Hinweis:
Dieser Blogartikel ist älter als 5 Jahre – die genannten Inhalte sind eventuell überholt.
First of all, a few words from a first-time-Devoxxian to those who don’t know the conference: founded in 2001 in Antwerp, it is now one of the largest community-driven (though sponsored) conferences with spin-offs across the world. It is always sold out and has a really nice atmosphere that really thrives on its venue: a super-modern cinema with huge screens and extremely comfy seats.
I attended the whole week (two „university“ days and three conference days) and I will just pick out a few talks which were especially interesting and/or entertaining.

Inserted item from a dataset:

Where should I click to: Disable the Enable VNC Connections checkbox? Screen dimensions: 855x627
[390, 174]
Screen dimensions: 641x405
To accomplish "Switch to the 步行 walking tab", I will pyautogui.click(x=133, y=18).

Right now, the keynote is not (yet?) up on YouTube, but I hope they will make it available, too. Especially the part of guest speaker Lawrence M. Krauss: He is a theoretical physicist and cosmologist and gave a short overview over the history of the universe. Very inspiring and entertaining—not software-related, but a good watch nonetheless!
Update: Here is the video of the keynote part – unfortunately only the slides, so you might miss out on some of the jokes.
Now for the sessions:
Powerful Metaprogramming Techniques With Groovy by Jeff Brown
Groovy is my favorite non-Java language on the JVM and this talk is about one of the reasons for that. Jeff, a core developer of Grails (the Groovy web framework), delivers a deep dive into the metaprogramming features of Groovy. That’s the ability to modify the behavior of the code both at runtime and at compile time and how to influence and take advantage of this. An example is the possibility to call non-existent methods on objects and handle this dynamically at runtime. This way you can call easily understandable methods for DB operations (e.g. „Books.findAllByAuthor(‚Thomas Mann‘)“). A lot of information and demos from a good source! (2:04h)

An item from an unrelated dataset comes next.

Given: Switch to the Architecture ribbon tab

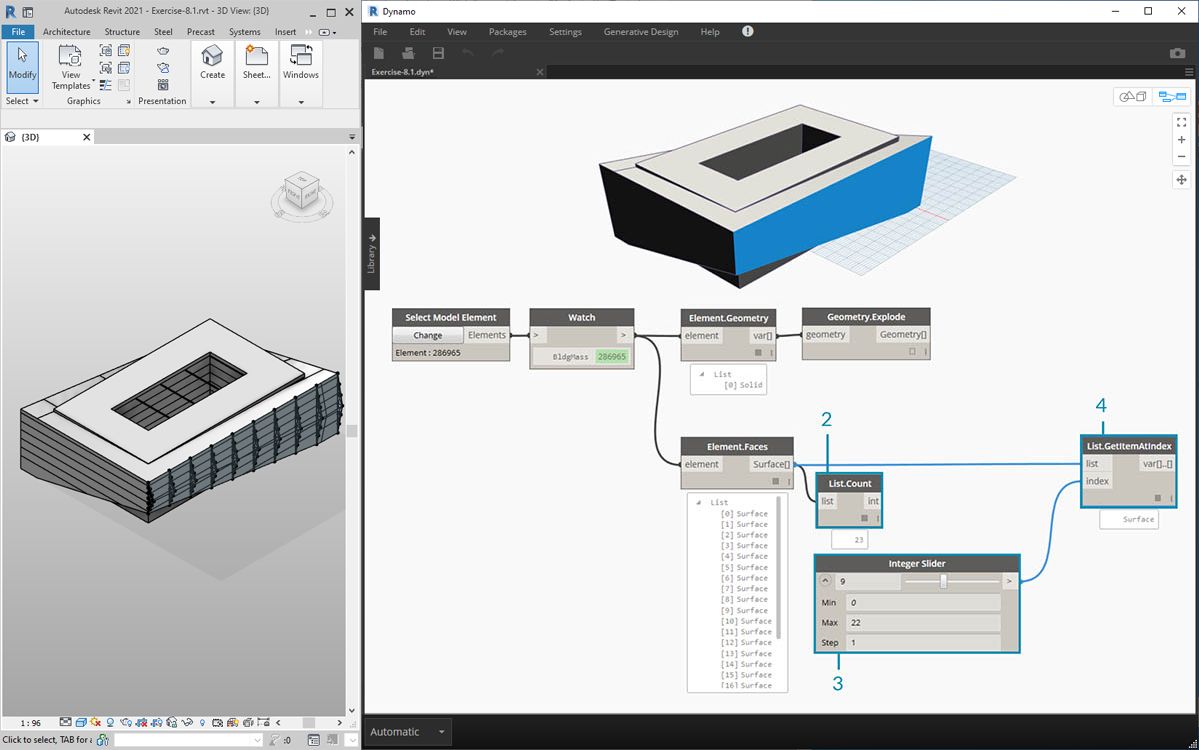Looking at the screenshot, I should 66,32.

Spring Boot for the Web Tier by Brian Clozel & Stéphane Nicoll
Basically an introduction into Spring Boot with a special focus on the features for web application development. The presenters are both committers of the Spring framework and Spring Boot and deliver first-hand explanations for it.

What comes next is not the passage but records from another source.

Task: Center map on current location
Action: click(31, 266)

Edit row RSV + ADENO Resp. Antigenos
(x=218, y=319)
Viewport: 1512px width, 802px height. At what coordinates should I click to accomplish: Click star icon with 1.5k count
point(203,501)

This is a completely hands-on talk with no boring slides but loads of real coding (and only a little copy & paste). There is not only a lot of information about Spring Boot itself, but also a lot to learn on the way about the tooling and the workflow. If you are thinking about giving Spring Boot a spin, this talk is highly recommended. (2:24h)
Core Design Principles for Software Developers by Venkat Subramaniam
Venkat is one of the most lively and entertaining speakers of the conference. All top three voted talks are from him! He talks about the essence of his very long career in the business when it comes to the basic principles of software design. He gives a lot of examples and spices up his elaborations with great anecdotes. Although most of the principles are (hopefully) not new to a reflective and quality-conscious developer, this session is a good reminder—and it’s very entertaining, too! (2:36h)
Principles Of Microservices by Sam Newman
An introduction to microservices by Sam Newman who is a colleague of Martin Fowler at ThoughtWorks and the author of „Building Microservices“. The talk is well structured and gives a nice overview over the fundamental principles of microservices.
Get Hip with JHipster: Spring Boot + AngularJS + Bootstrap by Matt Raible
An not-so-serious but still very informative presentation about what JHipster can do for rapid web development. This is mostly live coding from the ground up, also showing where one could start with customizations. Matt shows how simple and fast it can be to create a straight-forward web application using scaffolding, even pushing it into some cloud infrastructure in the end.
Although the long term consequences of this approach should be well considered, it is inspiring how fast it gets you up to speed. (0:56h)
Knowledge is Power: Getting out of trouble by understanding Git by Steve Smith
A really nice introduction into the underlying principles of Git in a very understandable way. If you feel like XKCD summarized it in the comic above, then you should definitely watch this presentation.
Commits, branches, tags, merges—everything is demystified. Steve even explains the files in the .git directory in a manner that they cease to look like black magic written in hex code! Plus you get some tips and tricks when you messed up that git revert again. (0:46h)
4 JVM Web Frameworks in 40 Minutes by Joe Kutner
Joe gives a broad overview and a partly subjective comparison of four web frameworks which are all based on different JVM languages:
- play (Scala)
- Ratpack (Groovy)
- Rails (JRuby)
- luminus (Clojure)
He quickly demoes all of them to give an impression of how they feel and what their essentials are. The direct comparison and his view on the strengths and weaknesses gives a good starting point if you don’t know these frameworks, but want to decide which one deserves a closer look. (58:38)
All Videos from Devoxx 2015 can be found on the official YouTube account.